Karangan Liburan dan Sebuah Perjalanan
Oleh: Widodo, S.Pd.
Setiap akhir tahun ajaran, aku---seorang guru Bahasa Indonesia di sebuah SMP negeri---selalu memberikan tugas menulis karangan bertema "Pengalaman Liburan Sekolah." Sudah menjadi tradisi. Anak-anak menyambutnya dengan antusias. Bahkan, mereka kerap menyelipkan cerita-cerita lucu, seru, kadang pula yang ganjil, yang membuatku tergelak atau tertegun saat membacanya.

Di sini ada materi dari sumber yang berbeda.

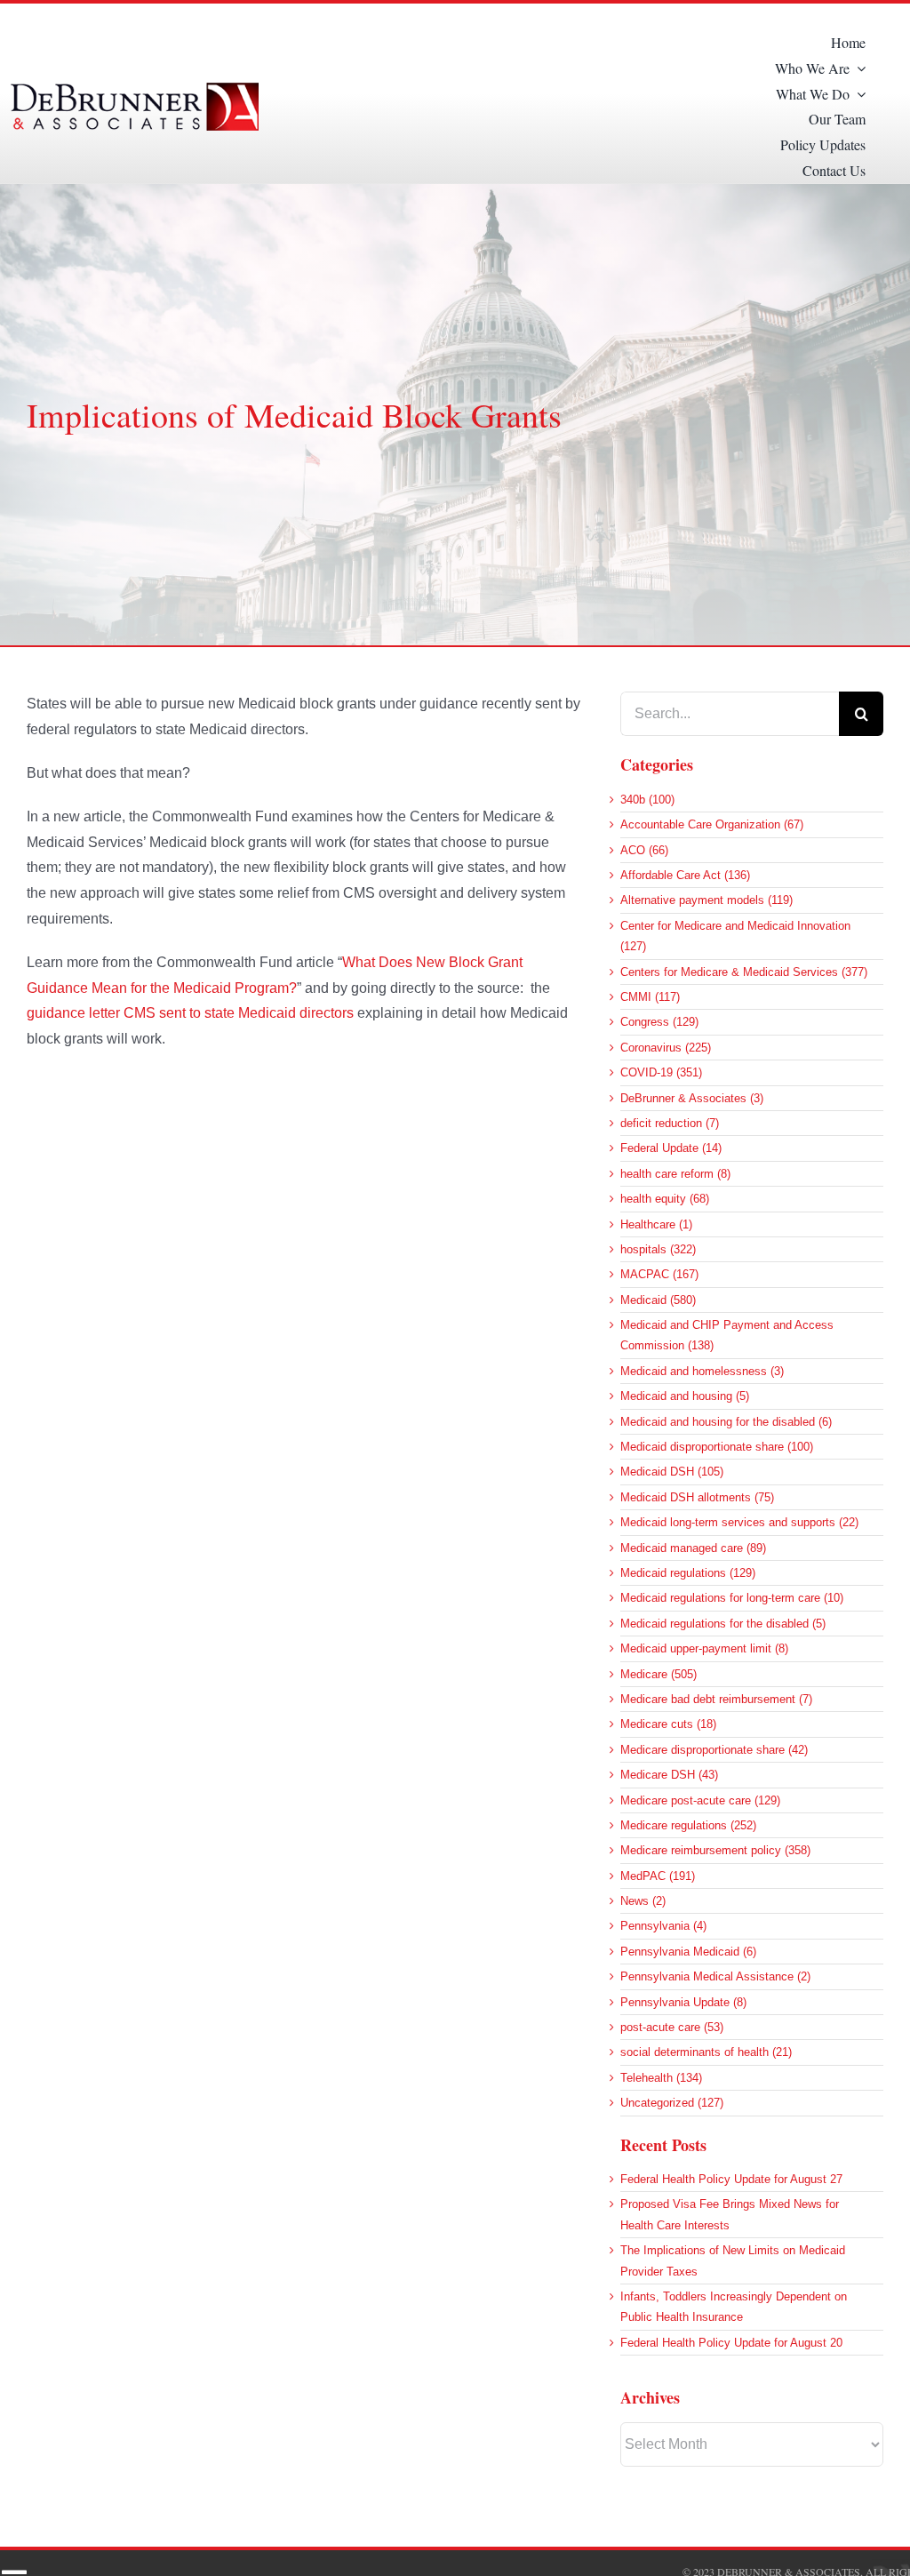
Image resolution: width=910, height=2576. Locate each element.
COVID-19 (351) (661, 1072)
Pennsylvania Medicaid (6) (688, 1951)
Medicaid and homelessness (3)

Aku pun, tanpa diminta, ikut membuat karangan. Entah sejak kapan kebiasaan itu kutekuni. Mungkin karena aku juga butuh ruang untuk bercerita. Untuk menyampaikan sesuatu kepada diri sendiri, yang tak sempat kusampaikan di ruang guru atau di antara obrolan santai kala jam kosong.
Libur panjang selalu menjadi momen yang kutunggu. Sama seperti rekan-rekanku. Satu minggu sebelum pembagian rapor, suasana di ruang guru terasa cerah. Wajah-wajah berseri-seri, seolah seluruh letih mengajar selama satu semester segera diganti dengan udara kampung halaman atau aroma laut dari destinasi wisata.
"Aku mau pulang kampung!" seru Bu Wati, guru IPA, saat aku tanyakan rencananya.
Aku mengangguk. "Aku juga."
Bukan ke tempat wisata, bukan ke luar negeri. Tapi pulang ke rumah masa kecil di Ciamis, tempat kenangan dan keluarga besar berkumpul. Tempat aroma daun pisang rebus dari dapur nenek masih terasa akrab di hidung.
Dan seperti biasa, perjalanan mudik tak selalu berjalan mulus.
Tahun itu, jalan tol macet bukan main. Mobil kami seperti kura-kura tersesat di hutan beton. Arus kendaraan seperti aliran sungai penuh sampah, tersumbat, mendidih oleh knalpot dan keluh kesah. Rasa gelisah menyusup pelan saat indikator bensin menurun, namun SPBU masih puluhan kilometer jauhnya. Di pinggir tol, orang-orang berjualan bensin eceran dalam botol plastik. Pemandangan aneh, tapi jadi penyelamat.
Di tengah kepenatan, putraku tiba-tiba berkata, "Pak, lihat berita ini!"